Seria pożarów wstrząsa Gdańskiem

Podinsp. Magdalena Ciska, oficer prasowa Komendy Miejskiej Policji w Gdańsku, przekazała, że w marcu doszło do serii pożarów w różnych częściach miasta. Nieznani wówczas sprawcy podpalali wiaty śmietnikowe, samochody, przenośne toalety oraz elewacje budynków.

Ciska przyznała, że podpalacze uszkodzili siedem samochodów, elewacje budynków, drzwi, okna, wiaty śmietnikowe i pojemniki na odpady.
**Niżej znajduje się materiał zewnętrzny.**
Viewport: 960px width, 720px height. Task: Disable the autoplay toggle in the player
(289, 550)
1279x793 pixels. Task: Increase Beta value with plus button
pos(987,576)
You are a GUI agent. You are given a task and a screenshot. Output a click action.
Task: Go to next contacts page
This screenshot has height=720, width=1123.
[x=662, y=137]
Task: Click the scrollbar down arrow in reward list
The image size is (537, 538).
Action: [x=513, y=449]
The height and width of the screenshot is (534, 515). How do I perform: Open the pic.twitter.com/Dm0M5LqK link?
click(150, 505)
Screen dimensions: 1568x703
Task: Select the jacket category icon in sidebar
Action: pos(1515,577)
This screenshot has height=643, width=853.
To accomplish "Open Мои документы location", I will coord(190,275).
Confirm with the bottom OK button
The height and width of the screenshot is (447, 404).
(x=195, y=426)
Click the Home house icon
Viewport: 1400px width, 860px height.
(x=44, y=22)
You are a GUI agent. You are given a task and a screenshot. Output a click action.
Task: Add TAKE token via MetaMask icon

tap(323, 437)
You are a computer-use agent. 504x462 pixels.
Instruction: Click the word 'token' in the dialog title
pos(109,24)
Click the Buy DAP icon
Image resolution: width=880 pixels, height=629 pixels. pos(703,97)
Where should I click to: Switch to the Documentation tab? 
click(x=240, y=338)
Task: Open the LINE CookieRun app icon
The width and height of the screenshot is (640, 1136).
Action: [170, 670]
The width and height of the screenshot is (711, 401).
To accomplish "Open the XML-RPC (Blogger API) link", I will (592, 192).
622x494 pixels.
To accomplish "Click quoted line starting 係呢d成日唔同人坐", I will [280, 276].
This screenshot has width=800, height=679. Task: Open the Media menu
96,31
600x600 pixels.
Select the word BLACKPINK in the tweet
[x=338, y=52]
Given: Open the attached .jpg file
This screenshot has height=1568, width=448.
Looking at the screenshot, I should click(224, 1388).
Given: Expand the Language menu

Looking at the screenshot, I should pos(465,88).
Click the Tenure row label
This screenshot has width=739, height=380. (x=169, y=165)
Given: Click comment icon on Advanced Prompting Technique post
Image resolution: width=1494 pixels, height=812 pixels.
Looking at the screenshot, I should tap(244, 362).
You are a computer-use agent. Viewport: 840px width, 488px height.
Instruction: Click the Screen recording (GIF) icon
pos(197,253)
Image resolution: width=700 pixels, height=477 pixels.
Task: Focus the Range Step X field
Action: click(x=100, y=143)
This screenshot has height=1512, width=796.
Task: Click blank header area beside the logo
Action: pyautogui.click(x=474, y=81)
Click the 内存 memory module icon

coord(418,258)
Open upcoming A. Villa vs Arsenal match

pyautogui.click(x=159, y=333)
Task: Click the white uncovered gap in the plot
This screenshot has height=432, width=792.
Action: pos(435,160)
Policjantom udało się zidentyfikować i zatrzymać podejrzanych. Pierwszy z nich, 27-letni mieszkaniec Gdańska, został zatrzymany 8 kwietnia. W jego mieszkaniu znaleziono ubrania, które miał na sobie podczas popełniania przestępstw, co potwierdziły nagrania z monitoringu. Drugi podejrzany, 21-latek, wpadł w ręce funkcjonariuszy 16 kwietnia.

Zbrodnia i kara

Obaj mężczyźni usłyszeli siedem zarzutów za swoje działania. 27-latek został tymczasowo aresztowany na trzy miesiące, podczas gdy 21-latek, wobec którego sąd nie przychylił się do wniosku o areszt, pozostaje pod policyjnym dozorem. Śledczy nie wykluczają także, że zatrzymani mają na swoim koncie znacznie więcej przestępstw.

Za przestępstwo zniszczenia mienia grozi do pięciu lat pozbawienia wolności, jednak ze względu na chuligański charakter czynów, sprawcom może grozić wyższy wymiar kary.